I just received the Sony DSC-T9 back from repair. It is still broken in exact same
way as when I sent it in. Power off, power on, and it asks to set
date and time again. Since it’s the fourth time in 90 days the unit
has been in repair w/o success, the customer service rep. suggested
that they request their Sony liason to get a replacement from
Sony. No guarantee that that it would be approved by Sony, but I
guess a case could be made.

There are no other authorized (i.e. where Sony pays) service centers for
Sony cameras. The Laredo, TX center is for the higher end cameras.
So really, the only option is to continue riding this roller coaster
until the ride stops.

The only positive is that I might get a “new” camera out of it. The
only consolation is that each time I send camera in for repair, Sony
is being charged for the shipping and service. Kind of like death
by a thousand pin pricks.

In a way, the economics of out-sourced repair under warranty looks funny to me — perhaps the economists in the audience have a term for it?

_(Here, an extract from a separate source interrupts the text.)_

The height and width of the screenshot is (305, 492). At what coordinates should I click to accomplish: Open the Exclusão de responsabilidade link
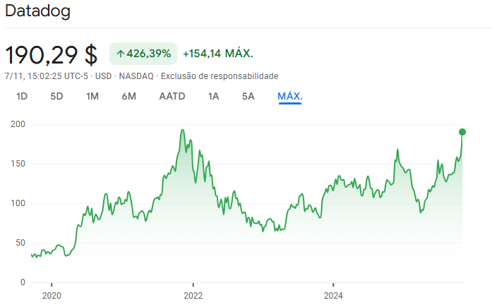tap(220, 76)
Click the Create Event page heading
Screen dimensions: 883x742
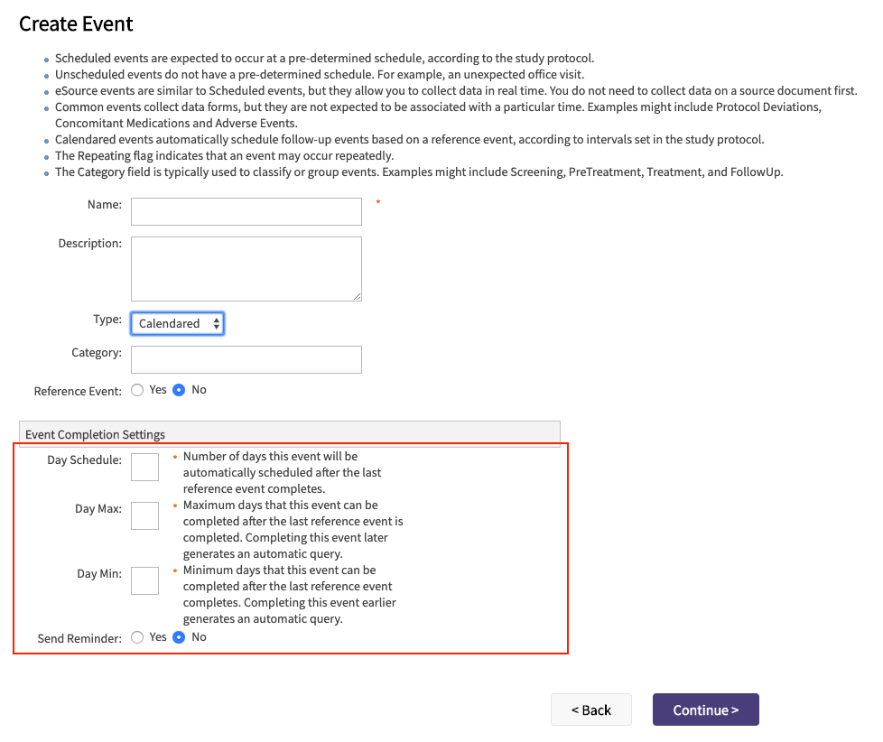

The repair cost is paid by the manufacturer, but actual work and quality is under the control of the out-sourced center. The manufacturer cannot verify whether work is completed correctly (or at all), but they still pay for the work to be done. The out-source (if it’s a sole out-source) gets the business regardless of whether the customer is happy or not — it’s “free” to the customer other than their time to package and return the product. An unscrupulous out-source might even do low quality work to cause multiple repairs to happen. The perverse incentive (is that the appropriate term?) is that the lower quality of work, the more revenue from repeat repairs, so low quality is rewarded.

Similar reasoning can be applied to extended warranties using third party repair people.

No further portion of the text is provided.